A separate, very serious concern about many previous studies (e.g. refs. [19], [21]) is that, for all parameter values they explored, they always observed a small coefficient of variation in extinction time (CVτ). Based on our results (fig. 3), this suggests that those authors only probed the extinction regime. In other words, their models were constructed such that extinction occurred nearly deterministically. By contrast, it seems likely that most, if not all, natural populations are in the survival regime as long as their population size and/or mutation rate are not interfered with externally (e.g. via mutagens or habitat destruction). A related issue concerns the initial conditions of those models. They assumed that populations were extremely fit initially, such that each individual leaves a large number (Ro) of descendants (Ro≫1).
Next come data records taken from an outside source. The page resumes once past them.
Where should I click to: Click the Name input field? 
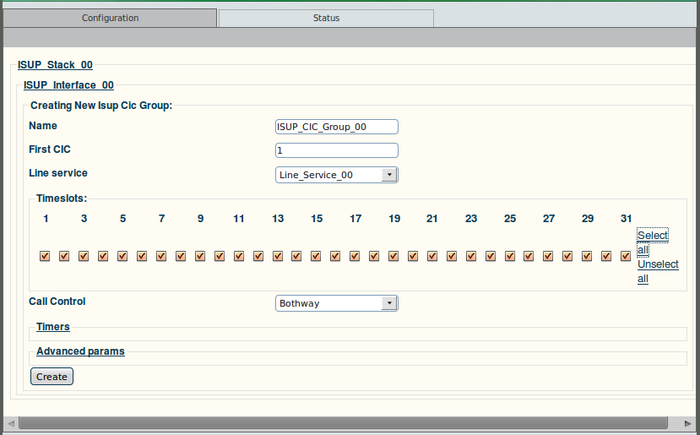336,127
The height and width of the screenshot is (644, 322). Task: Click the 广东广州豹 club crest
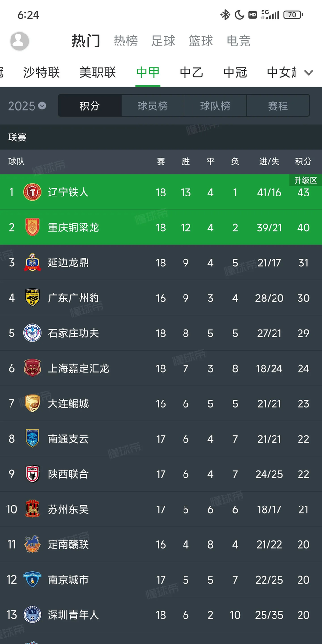(32, 298)
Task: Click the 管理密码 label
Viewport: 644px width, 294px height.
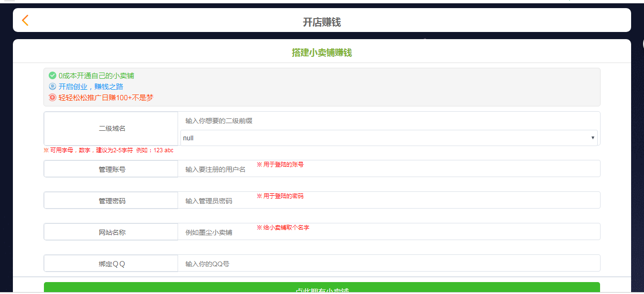Action: tap(111, 200)
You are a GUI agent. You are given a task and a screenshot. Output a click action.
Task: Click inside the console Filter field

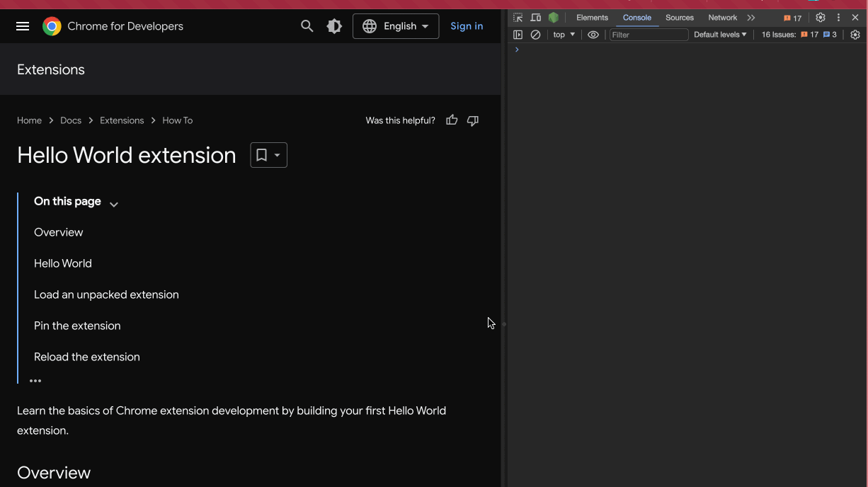(x=648, y=34)

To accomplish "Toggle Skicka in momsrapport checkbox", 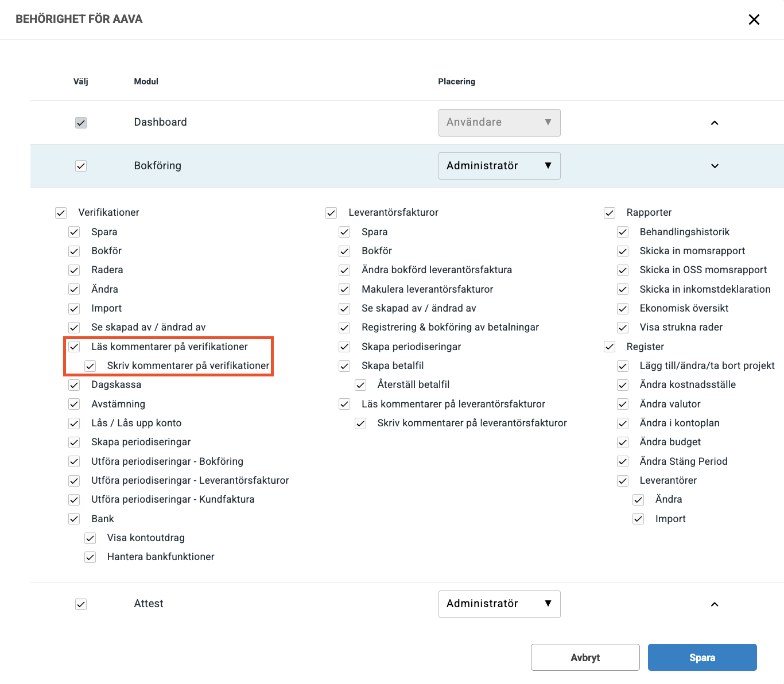I will 623,251.
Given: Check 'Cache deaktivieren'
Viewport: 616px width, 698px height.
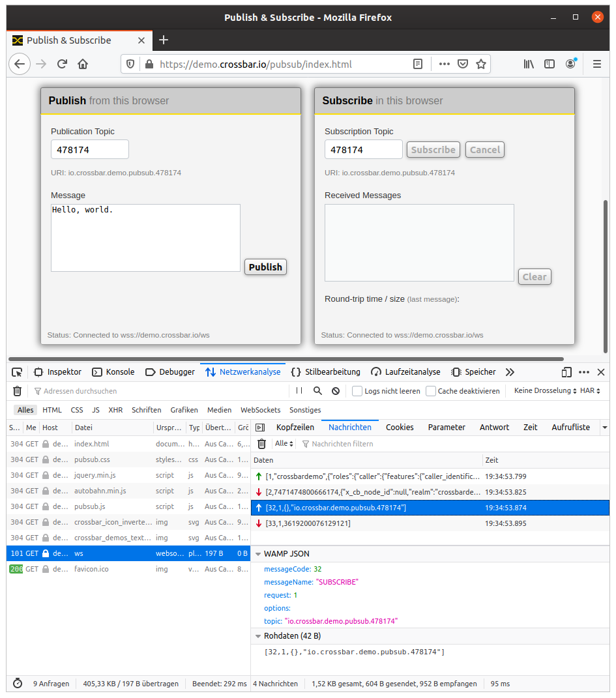Looking at the screenshot, I should point(431,391).
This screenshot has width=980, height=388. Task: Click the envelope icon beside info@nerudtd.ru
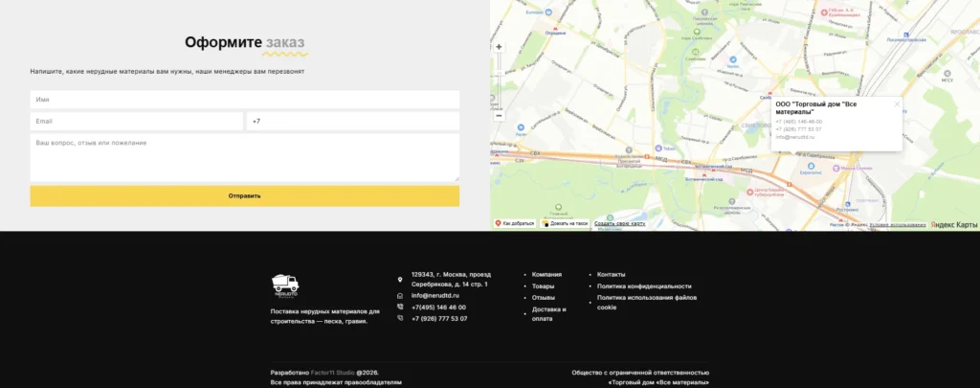(400, 296)
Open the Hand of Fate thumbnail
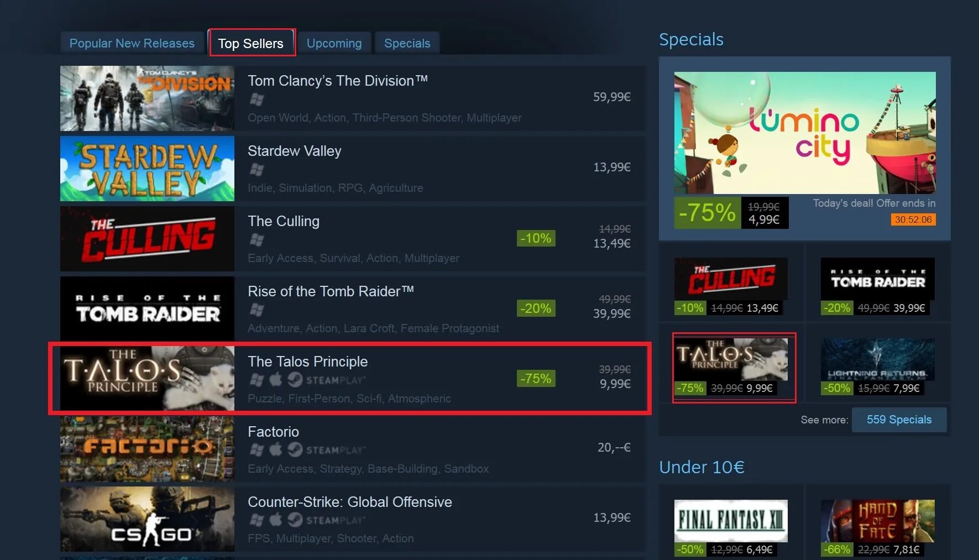 pyautogui.click(x=878, y=521)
Extinction occurs in those models when Ro semi-deterministically drops to just below one, after several deleterious mutations achieve fixation. By contrast, our simulations begin in a natural condition (see Methods): mutation-selection-drift equilibrium, which may not even exist in those previous models. The existence of a quasi-equilibrium state, i.e. the survival phase, is a major advantage of our approach. Indeed, the survival phase can be viewed as a stochastic analog of deterministic mutation-selection equilibrium.

Other sources of random genetic drift

In this paper we have focused on the subtly deleterious impact of unbiased fluctuations on allele frequency (i.e. genetic drift) caused by finite population capacity (N). In addition to finite N, several other factors can have a similar effect, including population bottlenecks, micro-environmental fluctuations, and stochasticity in gene expression [40]; these effects are sometimes summarized collectively by an “effective population size” (Ne) [36]. Of particular relevance to extinction of RNA viruses are population bottlenecks that occur during transmission events. Indeed, it is estimated that most HIV-1 infections originate from a single infectious particle, which would greatly reduce Ne below the viral load.

Importance of fitness landscape

An important result from previous studies is that τ depends strongly on both the severity of deleterious mutations (i.e. the DFE [19], [21], [34]) and on epistasis [22], [38], [41]. The DFE has traditionally been represented by either a single selection coefficient (i.e. a Dirac delta function) or by a continuous function (e.g. Gamma distributions), which was assumed not to change with fitness and/or time. Thus, even relatively simple approaches were forced to make somewhat ad-hoc modeling choices and also introduce several parameters. The fact that τ depends strongly on the DFE thus presents a dilemma to researchers: they must either comb through a high-dimensional parameter space or else their results depend on myriad questionable assumptions. Our model circumvents this problem because the parameters (e.g. eqs. 6,7 in Methods) are not “adjustable”; rather, they are set by strictly biophysical considerations. In effect, we exchanged a poorly understood, high-level question (how mutations affect fitness) for a well-understood, microscopic question (how mutations affect protein folding thermodynamics). The validity of this exchange is commensurate with the extent to which our DFE matches experimental data (ref. [27] and fig.S4).

Apart from the advantages of our FL, we expect that the qualitative behavior in fig. 3 might also be observed in some traditional models. We anticipate that the essential requirements are (i) both beneficial and deleterious mutations (so that the population does not inevitably “slide downhill”) and some upper bound on fitness (so that the population cannot forever “climb uphill”).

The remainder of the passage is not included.